**INPUT RECORDS:**
┄┄┄┄┄┄┄┄┄┄
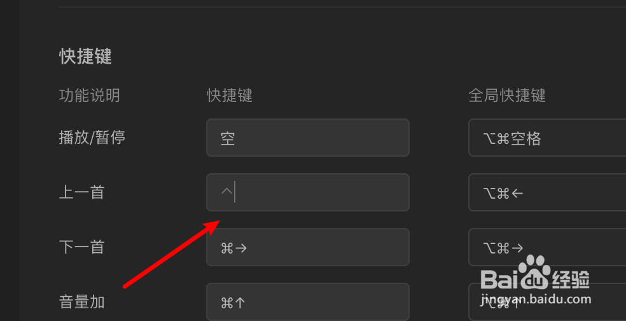Click the 上一首 shortcut field with cursor
This screenshot has height=321, width=626.
pos(308,192)
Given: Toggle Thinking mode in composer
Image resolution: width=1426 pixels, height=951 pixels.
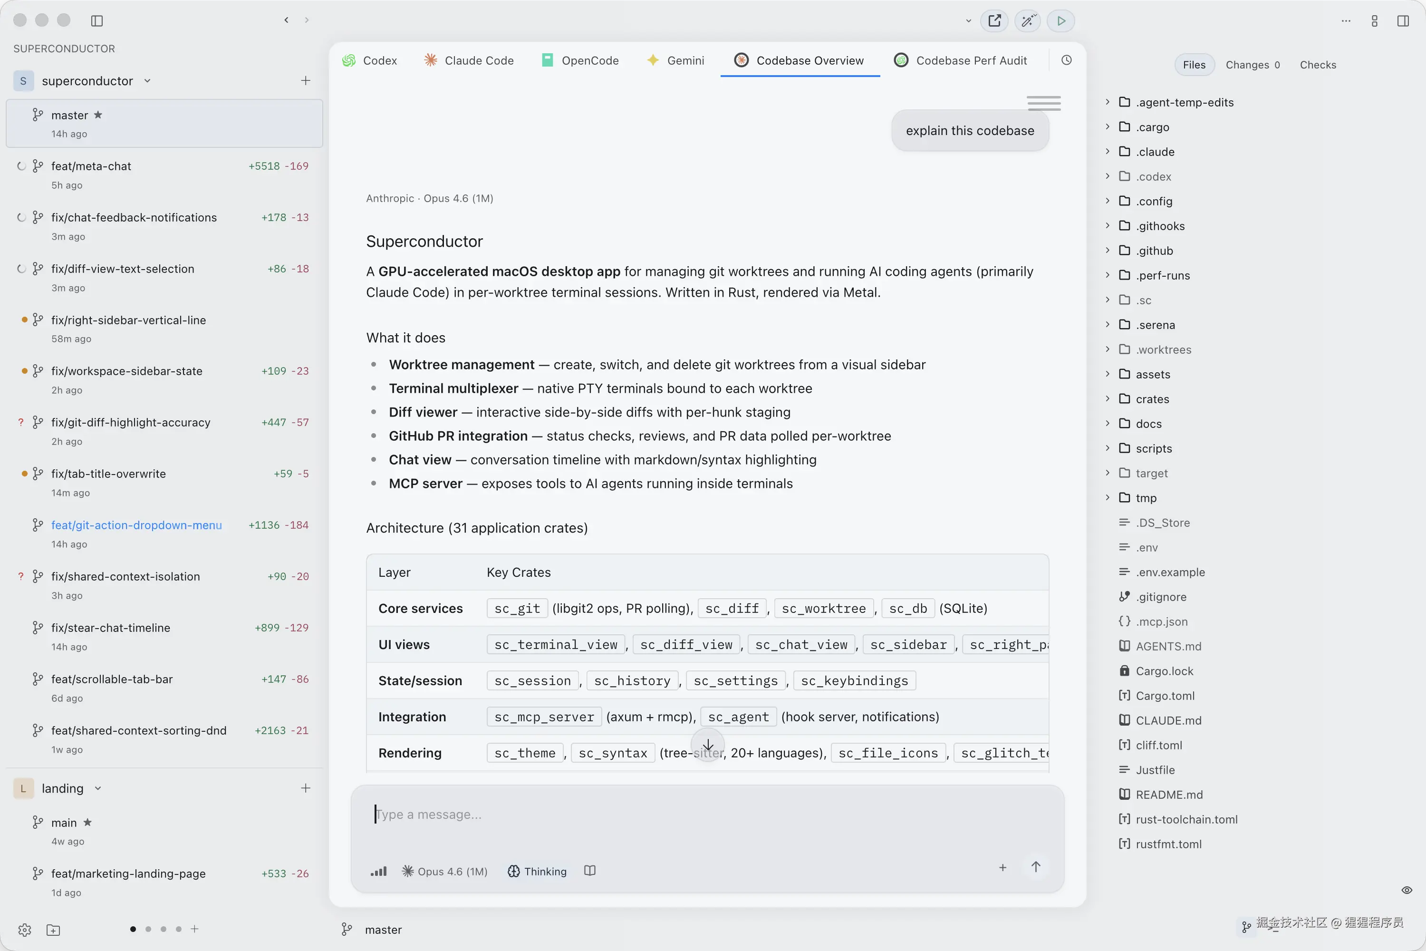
┄┄┄┄┄┄┄┄┄┄
**STATED TASK:** Reproduce all the records above with every occurrence of "Thinking mode" replaced by "Focus mode" and nothing else changed. Omit the pictures.

**FULL ANSWER:**
Click the 上一首 shortcut field with cursor
This screenshot has height=321, width=626.
pos(308,192)
Given: Toggle Focus mode in composer
Image resolution: width=1426 pixels, height=951 pixels.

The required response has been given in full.